Les opérations syntaxiques (ou manipulations) sont des transformations appliquées sur des mots ou groupes de mots dans le but d'analyser la structure de la phrase. Elles aident à identifier les groupes, les fonctions et les classes de mots. Voici les principales opérations :
- Commutation ou substitution : Remplacer un mot ou un groupe de mots par un autre pour voir l'effet sur la phrase.

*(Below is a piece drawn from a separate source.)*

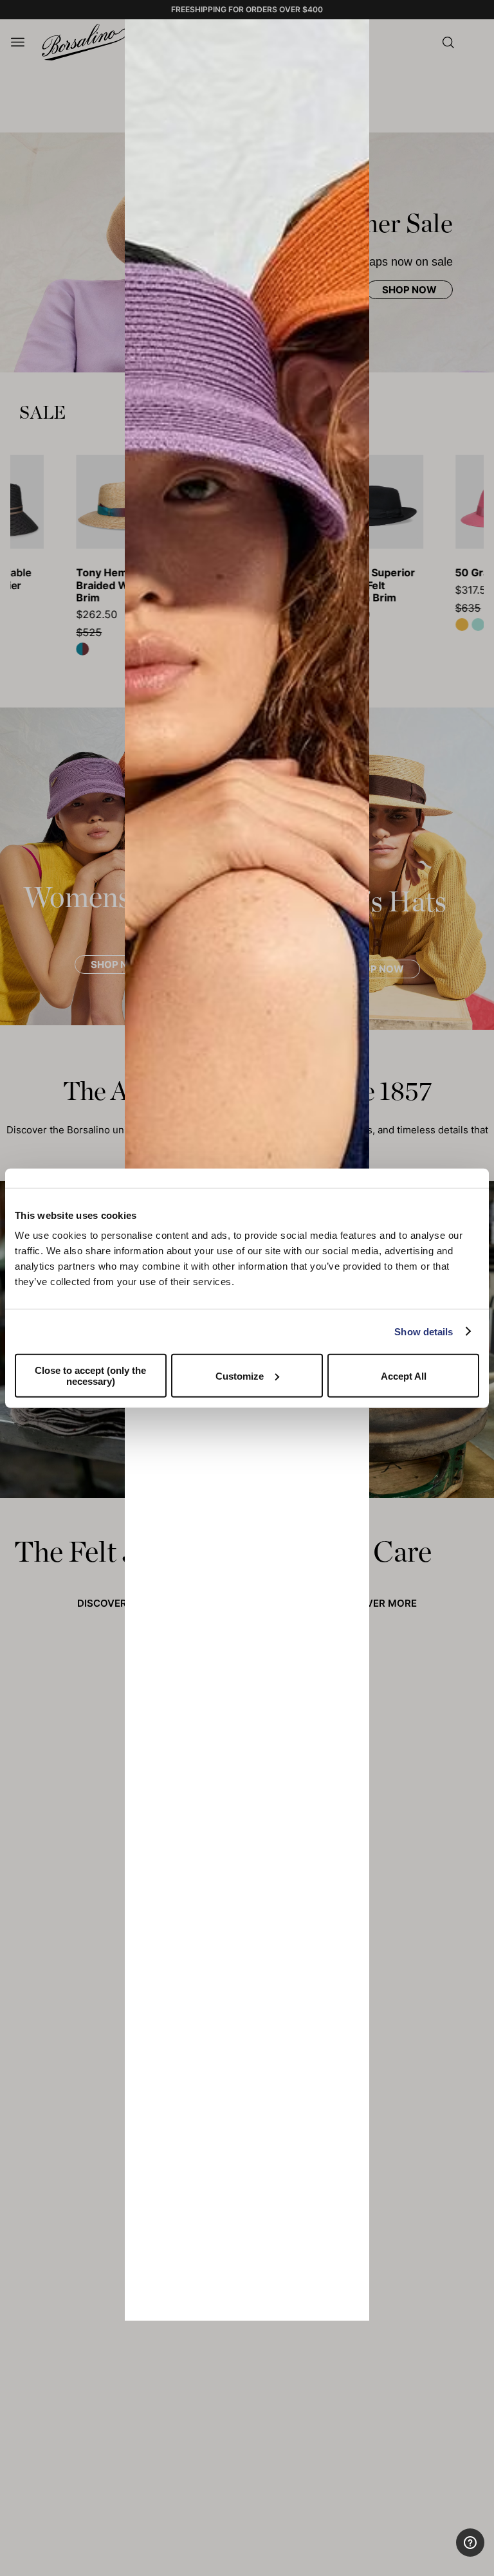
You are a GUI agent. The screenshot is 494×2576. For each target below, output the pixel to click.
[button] (355, 33)
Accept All (403, 1375)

- Pronominalisation : Remplacer un nom ou un groupe nominal par un pronom (ex. : Marie → elle).
- Extraction en "c'est... qui/que" : Extraire un élément de la phrase pour le mettre en valeur, souvent avec une structure comme "c'est... qui" ou "c'est... que" (ex. : Ce livre, c'est moi qui l'ai lu).
- Déplacement : Déplacer des éléments de la phrase pour en modifier l'ordre, tout en conservant le sens (ex. : Marie mange une pomme → Une pomme, Marie la mange).
- Adjonction ou insertion : Ajouter un élément (mot ou groupe de mots) à la phrase sans en modifier la structure fondamentale.
- Coordination : Relier deux éléments ou groupes de mots de même nature avec une conjonction de coordination (ex. : Marie mange et Paul boit).
- Paraphrase : Reformuler une phrase en utilisant des mots ou structures différentes tout en conservant le même sens.
Ces opérations permettent une analyse approfondie des relations syntaxiques dans une phrase.
La morphosyntaxe est l'étude conjointe de la morphologie (forme des mots) et de la syntaxe (position et fonction des mots dans la phrase). Elle analyse comment les mots varient en fonction de leurs relations syntaxiques avec d'autres mots dans la phrase. Le phénomène clé de la morphosyntaxe est l'accord, qui consiste pour un mot variable à recevoir certaines caractéristiques morphologiques (genre, nombre, personne) d'un autre mot avec lequel il s'accorde, selon des configurations syntaxiques particulières.
Types de configurations syntaxiques de l'accord :
- À l'intérieur du groupe nominal :
- Accord entre déterminant/adjectif et nom :
- Exemple : les petits enfants (accord en genre et en nombre entre "les", "petits" et "enfants").
- Dans la phrase simple :
- Accord sujet-verbe :
- Exemple : Les enfants mangent (accord entre "les enfants" et "mangent").
- Accord verbe-objet (participe passé) :
- Exemple : Les bonbons que les enfants ont mangés (accord entre "mangés" et "bonbons" en genre et en nombre).
- Au-delà de la phrase simple :
- Groupe nominal - apposition :
- Exemple : Les enfants, fatigués, sont allés se coucher (accord entre "fatigués" et "enfants").
- Groupe nominal - pronom :
- Exemple : Les enfants se sont réveillés, ils sont ensuite allés se promener (accord entre "réveillés" et "enfants", et entre "ils" et "enfants").
Donneur et receveur de l'accord :
- Le donneur d'accord est généralement un nom ou un pronom.
- Le receveur d'accord peut être un déterminant, un adjectif, un verbe (y compris le participe passé), ou un pronom.
Les affixes ou morphèmes flexionnels sont utilisés pour marquer l'accord. Ces éléments ajoutent les marques de genre, nombre, ou personne sur les mots concernés.
En somme, la morphosyntaxe permet de comprendre comment les relations entre les mots d'une phrase influencent leur forme, en particulier à travers le mécanisme de l'accord.